This photo provided by the Warren County Regional Jail shows Rene Boucher, who has been arrested and charged with assaulting and injuring Paul. (Warren County Regional Jail via AP)

"The unfortunate occurrence of Nov. 3 has absolutely nothing to do with either's politics or political agendas. It was a very regrettable dispute between two neighbours over a matter that most people would regard as trivial," Baker said in an email to the Associated Press. "We sincerely hope that Sen. Paul is doing well and that these two gentlemen can get back to being neighbours as quickly as possible."

Baker said in an interview later, "This is just a profoundly unfortunate set of circumstances that I'm sure that if everyone had it to do over again, it would be done completely differently." He declined to say what might have triggered the incident, adding he thinks he has a "pretty good idea."

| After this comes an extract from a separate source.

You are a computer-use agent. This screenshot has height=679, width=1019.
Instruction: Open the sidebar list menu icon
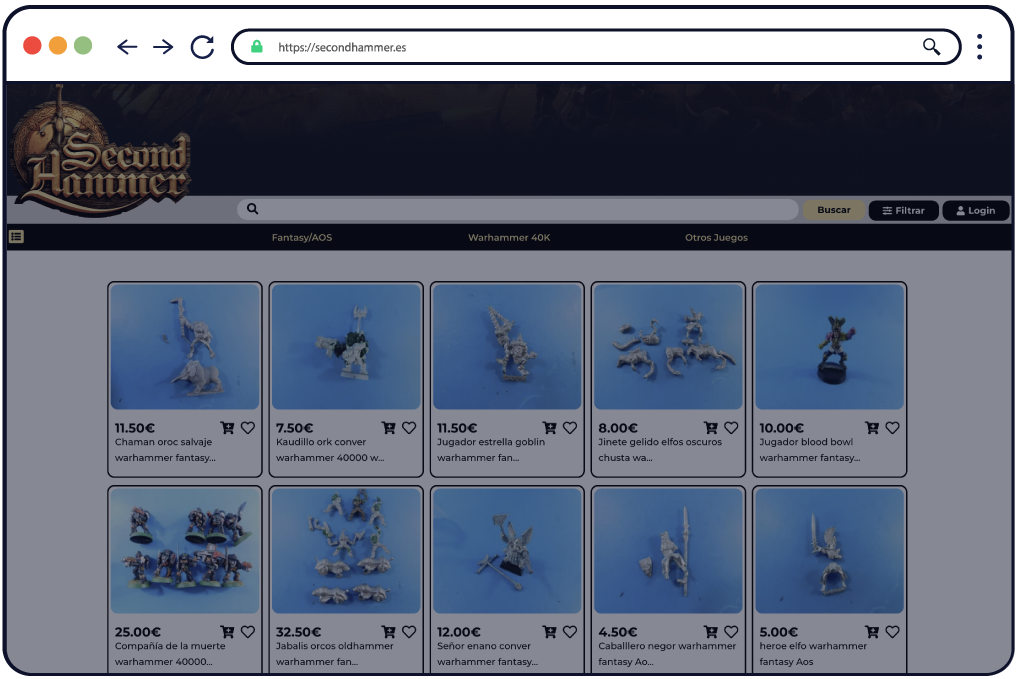[16, 237]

"I'd like to do my due diligence before I'm any more specific," Baker said.

Doug Stafford, Paul's senior adviser, called the case a "serious criminal matter involving state and federal authorities." He has said the attack could potentially lead to "life-threatening injuries."

State police asked at least one reporter to leave the gated neighbourhood Monday afternoon.

A friend of Paul's told the Washington Post that the senator was mowing his lawn at the time of the attack. According to an arrest warrant, Paul told police Boucher came onto his property and tackled him from behind, forcing him to the ground.

Stafford said Paul's injuries were caused by "high velocity severe force." He said it's unclear when Paul could return to work. He said Paul is in considerable pain and having trouble getting around.

Baker said Boucher didn't suffer any injuries.

Paul's absence from the Senate creates another challenge for a slim Republican majority that's caused heartburn for Senate Majority Leader Mitch McConnell. On Monday, McConnell wished his fellow Kentuckian a speedy recovery and said the GOP "need all hands on deck, all the time."

Paul in April 2015 launched a bid for president that ended in February of the following year.